> _Requirement_:
Convert the part of the listing that opens with the line containing "1200x826 pixels. Task: Click" and closes with the line containing "Action: coord(344,33)" into a Markdown table with the columns Row and Content, numbering each line and omitting blank lines.

> _Records for processing_:
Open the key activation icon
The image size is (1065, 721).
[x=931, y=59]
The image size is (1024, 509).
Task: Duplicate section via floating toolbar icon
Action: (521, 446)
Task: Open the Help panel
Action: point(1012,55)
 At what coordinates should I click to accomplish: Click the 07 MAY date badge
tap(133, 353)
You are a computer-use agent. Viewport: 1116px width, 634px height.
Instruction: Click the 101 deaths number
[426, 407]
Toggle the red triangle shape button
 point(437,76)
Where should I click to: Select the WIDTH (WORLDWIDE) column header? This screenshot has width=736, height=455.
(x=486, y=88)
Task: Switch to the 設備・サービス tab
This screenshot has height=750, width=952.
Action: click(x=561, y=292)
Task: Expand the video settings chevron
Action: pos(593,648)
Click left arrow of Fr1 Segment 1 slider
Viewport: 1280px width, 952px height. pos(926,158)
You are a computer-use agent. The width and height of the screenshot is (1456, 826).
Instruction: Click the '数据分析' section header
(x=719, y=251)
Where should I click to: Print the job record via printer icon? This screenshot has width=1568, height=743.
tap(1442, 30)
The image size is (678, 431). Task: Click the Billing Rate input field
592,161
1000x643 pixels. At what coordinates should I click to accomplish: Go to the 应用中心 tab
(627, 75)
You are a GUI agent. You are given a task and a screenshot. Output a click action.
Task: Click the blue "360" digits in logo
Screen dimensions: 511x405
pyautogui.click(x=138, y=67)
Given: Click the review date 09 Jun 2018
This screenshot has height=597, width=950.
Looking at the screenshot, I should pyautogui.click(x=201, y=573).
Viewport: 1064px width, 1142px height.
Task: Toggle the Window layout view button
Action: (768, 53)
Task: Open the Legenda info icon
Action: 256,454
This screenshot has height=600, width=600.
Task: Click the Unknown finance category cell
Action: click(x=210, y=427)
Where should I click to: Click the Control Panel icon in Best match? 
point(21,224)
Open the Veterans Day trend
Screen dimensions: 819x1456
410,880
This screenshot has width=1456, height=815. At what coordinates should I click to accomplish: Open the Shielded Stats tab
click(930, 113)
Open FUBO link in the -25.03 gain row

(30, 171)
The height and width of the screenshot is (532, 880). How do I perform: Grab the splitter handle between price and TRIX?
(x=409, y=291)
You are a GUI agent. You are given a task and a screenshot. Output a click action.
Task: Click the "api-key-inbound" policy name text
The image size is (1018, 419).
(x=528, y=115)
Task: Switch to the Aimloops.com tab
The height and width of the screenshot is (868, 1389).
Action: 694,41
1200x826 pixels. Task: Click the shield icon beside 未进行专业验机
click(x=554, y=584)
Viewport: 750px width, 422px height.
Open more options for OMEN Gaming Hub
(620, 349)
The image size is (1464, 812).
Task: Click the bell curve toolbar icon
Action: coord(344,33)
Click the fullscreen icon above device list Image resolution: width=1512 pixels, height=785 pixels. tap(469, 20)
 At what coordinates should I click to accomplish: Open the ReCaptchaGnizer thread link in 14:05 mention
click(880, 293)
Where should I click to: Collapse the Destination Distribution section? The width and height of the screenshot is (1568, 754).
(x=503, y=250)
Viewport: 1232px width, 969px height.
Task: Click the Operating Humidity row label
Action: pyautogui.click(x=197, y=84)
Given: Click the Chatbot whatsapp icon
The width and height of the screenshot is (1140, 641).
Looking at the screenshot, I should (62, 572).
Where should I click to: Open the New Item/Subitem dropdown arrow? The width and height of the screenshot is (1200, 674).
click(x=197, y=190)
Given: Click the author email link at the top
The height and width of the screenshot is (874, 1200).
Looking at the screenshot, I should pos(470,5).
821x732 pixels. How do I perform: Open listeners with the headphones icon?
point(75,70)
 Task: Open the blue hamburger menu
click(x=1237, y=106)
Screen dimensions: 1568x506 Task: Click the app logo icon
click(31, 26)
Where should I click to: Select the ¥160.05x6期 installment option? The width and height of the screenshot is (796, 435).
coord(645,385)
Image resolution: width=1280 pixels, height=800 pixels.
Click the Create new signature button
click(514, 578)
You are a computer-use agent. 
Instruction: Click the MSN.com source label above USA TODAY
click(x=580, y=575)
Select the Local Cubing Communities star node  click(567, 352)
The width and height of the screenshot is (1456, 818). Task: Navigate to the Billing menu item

> _Right answer_:
| Row | Content |
|---|---|
| 1 | 1200x826 pixels. Task: Click the shield icon beside 未进行专业验机 |
| 2 | click(x=554, y=584) |
| 3 | Viewport: 750px width, 422px height. |
| 4 | Open more options for OMEN Gaming Hub |
| 5 | (620, 349) |
| 6 | The image size is (1464, 812). |
| 7 | Task: Click the bell curve toolbar icon |
| 8 | Action: coord(344,33) |